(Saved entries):
· · · ·
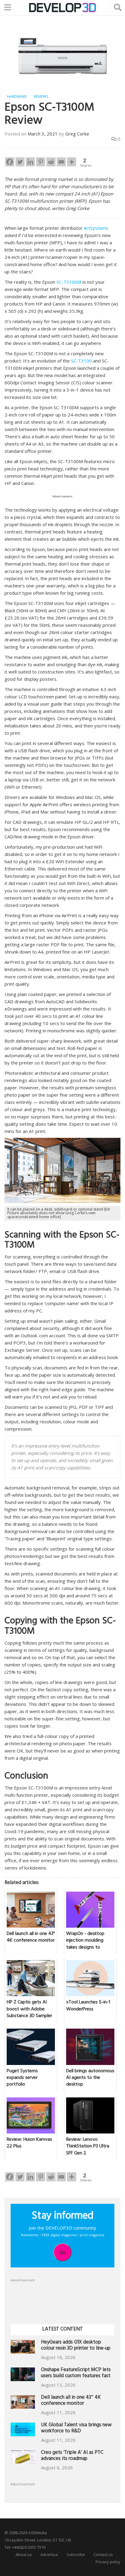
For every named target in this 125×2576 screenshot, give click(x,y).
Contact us (103, 2554)
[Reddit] (51, 161)
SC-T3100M (68, 282)
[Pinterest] (40, 161)
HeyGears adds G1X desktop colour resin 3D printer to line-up (75, 2346)
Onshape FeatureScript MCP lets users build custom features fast (76, 2373)
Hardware (17, 96)
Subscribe (75, 2554)
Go (62, 2252)
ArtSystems (96, 228)
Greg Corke (77, 134)
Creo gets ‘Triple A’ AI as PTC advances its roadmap (72, 2456)
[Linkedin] (30, 161)
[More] (71, 161)
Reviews (41, 96)
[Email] (61, 161)
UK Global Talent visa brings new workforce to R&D (76, 2428)
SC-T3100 (81, 361)
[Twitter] (20, 161)
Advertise (49, 2554)
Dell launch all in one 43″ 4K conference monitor (71, 2401)
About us (23, 2554)
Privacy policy (108, 2561)
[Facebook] (9, 161)
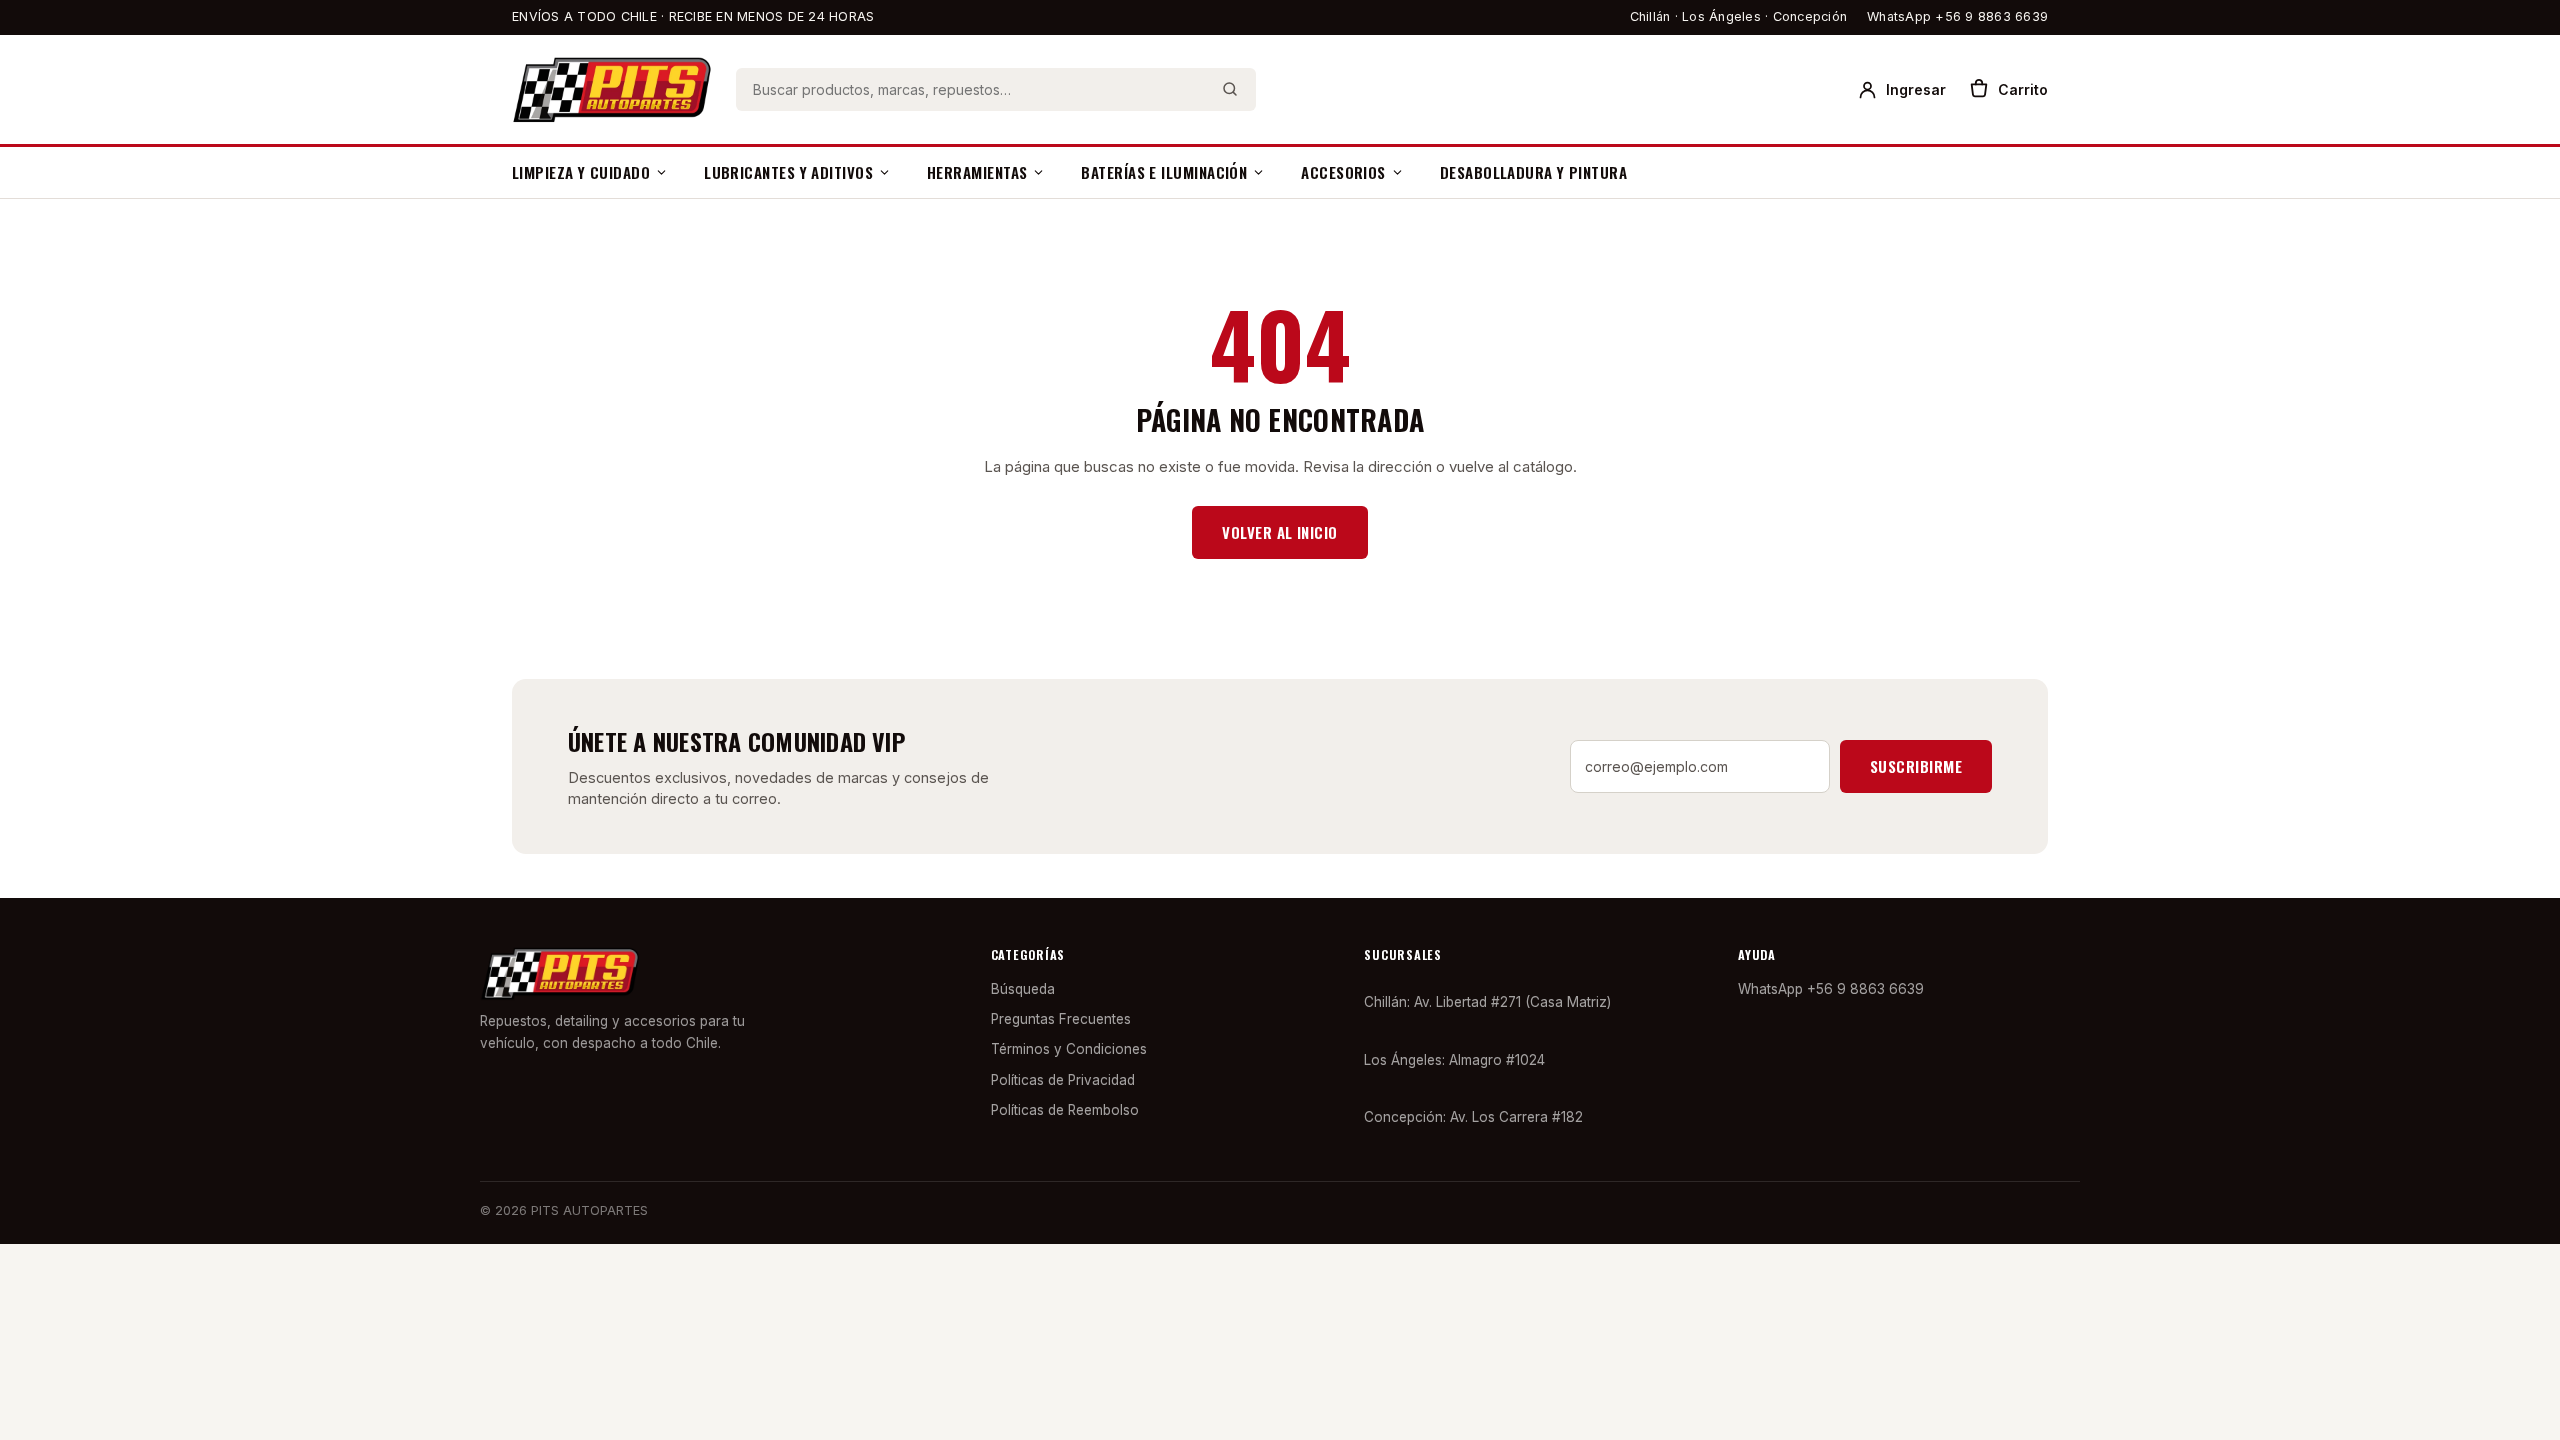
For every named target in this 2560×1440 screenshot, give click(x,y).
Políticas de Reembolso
· · · ·
(About this task): Exactly the lines from the one with "[Email] (61, 161)" through the end of the records should be written out, and only those. Pictures do not belong in the copy.

(Solution to the exercise):
[Email] (61, 161)
UK Global Talent visa brings new workforce to R&D (76, 2428)
SC-T3100 (81, 361)
[Twitter] (20, 161)
Advertise (49, 2554)
Dell launch all in one 43″ 4K conference monitor (71, 2401)
About us (23, 2554)
Privacy policy (108, 2561)
[Facebook] (9, 161)
For every named target in this 2560×1440 screenshot, give click(x,y).
Políticas de Reembolso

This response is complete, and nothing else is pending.